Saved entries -
+ + + + + + +

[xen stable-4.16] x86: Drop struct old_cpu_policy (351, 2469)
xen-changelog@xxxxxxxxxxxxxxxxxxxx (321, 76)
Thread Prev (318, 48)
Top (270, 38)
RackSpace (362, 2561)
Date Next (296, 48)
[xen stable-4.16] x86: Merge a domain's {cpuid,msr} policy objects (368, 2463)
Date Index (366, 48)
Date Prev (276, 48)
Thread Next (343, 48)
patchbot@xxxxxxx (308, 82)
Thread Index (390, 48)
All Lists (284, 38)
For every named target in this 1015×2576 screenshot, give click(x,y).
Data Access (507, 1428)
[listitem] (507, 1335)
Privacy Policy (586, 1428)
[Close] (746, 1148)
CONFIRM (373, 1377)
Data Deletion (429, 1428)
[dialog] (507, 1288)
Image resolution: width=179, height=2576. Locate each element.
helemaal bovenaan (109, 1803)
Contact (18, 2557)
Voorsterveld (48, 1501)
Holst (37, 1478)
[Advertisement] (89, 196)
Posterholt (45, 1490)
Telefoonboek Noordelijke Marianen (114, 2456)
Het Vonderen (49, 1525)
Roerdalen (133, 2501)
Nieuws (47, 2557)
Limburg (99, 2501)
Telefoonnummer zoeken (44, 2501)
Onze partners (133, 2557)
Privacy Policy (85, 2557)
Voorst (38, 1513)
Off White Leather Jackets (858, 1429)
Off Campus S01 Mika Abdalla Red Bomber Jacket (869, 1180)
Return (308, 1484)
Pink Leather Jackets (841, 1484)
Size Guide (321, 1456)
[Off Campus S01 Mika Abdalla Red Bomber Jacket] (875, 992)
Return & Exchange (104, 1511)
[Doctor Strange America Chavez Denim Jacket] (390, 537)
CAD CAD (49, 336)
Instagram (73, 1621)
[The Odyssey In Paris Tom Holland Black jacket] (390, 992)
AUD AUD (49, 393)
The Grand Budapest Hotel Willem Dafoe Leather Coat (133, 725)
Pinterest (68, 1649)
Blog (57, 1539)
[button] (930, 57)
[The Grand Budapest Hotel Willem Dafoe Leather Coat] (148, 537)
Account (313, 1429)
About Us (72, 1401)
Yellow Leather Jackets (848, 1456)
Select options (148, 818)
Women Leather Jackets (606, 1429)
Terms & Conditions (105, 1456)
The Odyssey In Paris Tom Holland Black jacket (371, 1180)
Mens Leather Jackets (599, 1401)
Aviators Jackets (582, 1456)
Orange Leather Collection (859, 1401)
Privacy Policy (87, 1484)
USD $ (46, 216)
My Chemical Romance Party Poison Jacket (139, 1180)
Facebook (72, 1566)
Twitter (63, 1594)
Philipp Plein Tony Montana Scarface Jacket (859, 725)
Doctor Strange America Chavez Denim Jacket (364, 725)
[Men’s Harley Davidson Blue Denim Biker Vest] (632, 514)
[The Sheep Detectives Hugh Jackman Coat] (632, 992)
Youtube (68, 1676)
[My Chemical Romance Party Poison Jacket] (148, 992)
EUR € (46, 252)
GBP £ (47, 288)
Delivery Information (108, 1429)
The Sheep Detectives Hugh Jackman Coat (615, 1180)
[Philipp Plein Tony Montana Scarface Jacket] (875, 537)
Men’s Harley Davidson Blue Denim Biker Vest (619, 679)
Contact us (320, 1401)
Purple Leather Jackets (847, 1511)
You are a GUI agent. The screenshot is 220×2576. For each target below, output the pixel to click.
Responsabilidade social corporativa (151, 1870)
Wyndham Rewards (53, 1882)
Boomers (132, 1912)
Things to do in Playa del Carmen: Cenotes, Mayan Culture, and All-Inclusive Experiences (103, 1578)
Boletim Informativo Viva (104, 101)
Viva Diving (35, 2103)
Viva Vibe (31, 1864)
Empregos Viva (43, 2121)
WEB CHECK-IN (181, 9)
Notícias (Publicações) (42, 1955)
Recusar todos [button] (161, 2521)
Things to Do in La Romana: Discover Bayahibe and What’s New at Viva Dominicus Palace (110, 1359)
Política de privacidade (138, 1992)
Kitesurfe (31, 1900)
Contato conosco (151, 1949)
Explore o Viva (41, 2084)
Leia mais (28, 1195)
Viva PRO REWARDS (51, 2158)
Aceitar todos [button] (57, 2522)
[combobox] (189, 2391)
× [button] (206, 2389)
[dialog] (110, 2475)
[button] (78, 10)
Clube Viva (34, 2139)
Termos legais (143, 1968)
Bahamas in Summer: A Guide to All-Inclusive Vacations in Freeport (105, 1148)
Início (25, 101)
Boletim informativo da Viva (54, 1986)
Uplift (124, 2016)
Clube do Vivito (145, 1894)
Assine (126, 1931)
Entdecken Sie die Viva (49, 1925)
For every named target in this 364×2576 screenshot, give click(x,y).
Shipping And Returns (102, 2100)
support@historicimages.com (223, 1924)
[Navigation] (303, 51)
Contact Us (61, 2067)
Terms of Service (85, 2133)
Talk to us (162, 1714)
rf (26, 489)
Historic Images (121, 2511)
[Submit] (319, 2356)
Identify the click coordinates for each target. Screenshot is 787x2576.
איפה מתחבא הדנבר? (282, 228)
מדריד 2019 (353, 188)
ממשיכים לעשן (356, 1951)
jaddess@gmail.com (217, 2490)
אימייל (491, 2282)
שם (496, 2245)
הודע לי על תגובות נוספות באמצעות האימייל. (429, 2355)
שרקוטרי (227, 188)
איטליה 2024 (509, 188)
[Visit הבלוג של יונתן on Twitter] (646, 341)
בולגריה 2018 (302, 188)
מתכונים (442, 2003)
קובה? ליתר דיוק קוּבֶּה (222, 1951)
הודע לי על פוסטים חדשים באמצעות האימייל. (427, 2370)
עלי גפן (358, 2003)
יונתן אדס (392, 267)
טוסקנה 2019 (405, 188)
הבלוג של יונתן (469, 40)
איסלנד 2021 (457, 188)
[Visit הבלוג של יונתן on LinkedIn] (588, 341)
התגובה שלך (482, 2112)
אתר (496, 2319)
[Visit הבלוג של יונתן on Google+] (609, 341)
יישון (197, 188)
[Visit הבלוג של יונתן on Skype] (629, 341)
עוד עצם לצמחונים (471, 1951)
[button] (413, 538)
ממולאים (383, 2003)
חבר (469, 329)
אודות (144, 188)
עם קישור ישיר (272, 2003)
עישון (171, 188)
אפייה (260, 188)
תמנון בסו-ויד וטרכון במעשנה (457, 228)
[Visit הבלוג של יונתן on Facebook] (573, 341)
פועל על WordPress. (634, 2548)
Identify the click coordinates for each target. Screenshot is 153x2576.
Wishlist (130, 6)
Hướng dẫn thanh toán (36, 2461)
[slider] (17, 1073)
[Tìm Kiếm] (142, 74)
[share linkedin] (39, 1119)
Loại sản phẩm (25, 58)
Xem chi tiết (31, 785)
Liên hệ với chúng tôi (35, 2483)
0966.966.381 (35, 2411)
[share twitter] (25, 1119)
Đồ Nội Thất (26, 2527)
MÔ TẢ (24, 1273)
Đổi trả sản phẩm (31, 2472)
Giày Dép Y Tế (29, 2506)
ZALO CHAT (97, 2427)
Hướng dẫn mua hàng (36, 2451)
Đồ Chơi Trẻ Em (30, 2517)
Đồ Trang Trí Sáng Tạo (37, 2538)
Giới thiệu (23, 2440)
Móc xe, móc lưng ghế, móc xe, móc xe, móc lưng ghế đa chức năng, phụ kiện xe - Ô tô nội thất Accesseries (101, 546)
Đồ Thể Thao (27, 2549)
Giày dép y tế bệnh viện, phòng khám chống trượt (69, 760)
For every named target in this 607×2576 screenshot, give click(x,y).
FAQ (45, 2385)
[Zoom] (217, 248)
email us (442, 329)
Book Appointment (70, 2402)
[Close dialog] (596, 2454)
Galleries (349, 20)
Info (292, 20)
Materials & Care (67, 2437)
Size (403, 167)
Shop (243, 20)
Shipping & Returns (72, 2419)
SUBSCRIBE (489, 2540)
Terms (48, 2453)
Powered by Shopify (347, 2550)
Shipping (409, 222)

+ + + + + + +

What the exercise asks -
Taking the records above, retype every line from the one with "[xen stable-4.16] x86: Merge" down to the one with "For every named target in this 1015×2576", exactly and with nothing else.

Output for this exercise -
[xen stable-4.16] x86: Merge a domain's {cpuid,msr} policy objects (368, 2463)
Date Index (366, 48)
Date Prev (276, 48)
Thread Next (343, 48)
patchbot@xxxxxxx (308, 82)
Thread Index (390, 48)
All Lists (284, 38)
For every named target in this 1015×2576 screenshot, give click(x,y).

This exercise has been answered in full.